A good night’s sleep seems like it is something hard to come by if the Centers for Disease Control (CDC) is correct with their statistic: one in twenty-five or 4% of Americans are now using sleeping pills. Dr. Farkas, in the August 22 issue of The New England Journal of Medicine, reports that “Zolpidem is the most widely used prescription drug for insomnia and one of the most commonly used drugs in the United States.”
He goes on to point out that sleep problems represent a public health problem that has significant consequences: there is a new and growing concern regarding impairment in cognition, especially as it relates to driving a motor vehicle. There should also be concern about overall cognition. A debate on the dosing in men and woman as well as the metabolism is ongoing. Needless to say, mental impairment from any source is not good for a society.

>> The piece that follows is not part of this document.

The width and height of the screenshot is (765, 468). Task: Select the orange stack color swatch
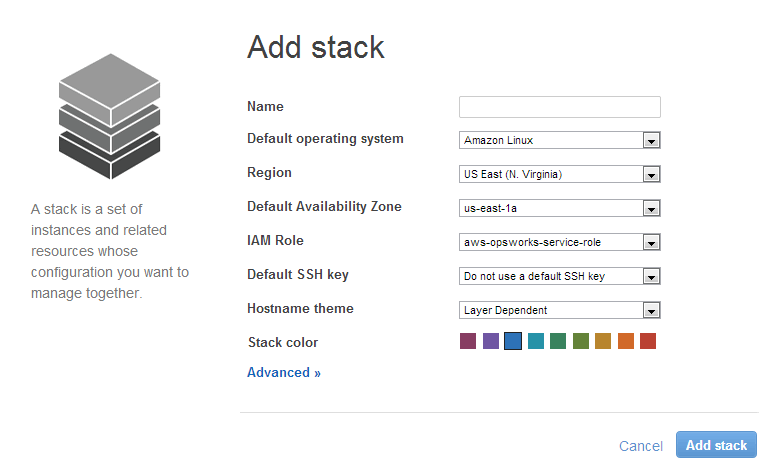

Three hundred years ago, we did not have this problem (to this extent, anyhow). We worked during the day, had circadian rhythms that were intact, and went to bed–tired–when the sun went down. I guess Edison and those responsible for electricity should share some responsibility for the fact we are staying up all the time and are stimulated to the max. Televisions, computers, cell-phones, night shifts, late night snacks, and the likes are new developments, as is the need for sleeping pills.
Sleeping pills were only originally made for a short period of time till the underlying problem could be addressed. With the numbers and scope of the problem, I can dare say (with some certainty) the problem is not being addressed well enough. Stimulants from caffeine to late night snacks disrupt sleep. Throw in some violent and stimulating television, a constant barrage of texting, e-mailing and whatever, and you can see how the sleep rhythms and our circadian rhythm are disrupted. Stress develops. Sleep apnea, certain foods, and medications also most be added to the list of potential causes of sleep disruption. Then there is the brain that never gets a break, too much work, family concerns, work problems, and even worrying about the latest score.
At least the media is talking and writing about the problem. What would Thomas Edison recommend? I think he would ask the proverbial question, “Why”? If my arm hurts every time I throw a baseball, it doesn’t make sense to keep throwing the ball and take a pain medication so I can keep going. If sleep problems exist, it similarly does not make sense to me to keep taking pills which can hurt the brain, if there are safer measures, including discovering the cause of the problem.
Farkas suggests being more careful with the dosing. I suggest evaluating the reason why; add sleep hygiene to the wellness assessment. I really don’t think we can necessarily blame this public health problem on Edison.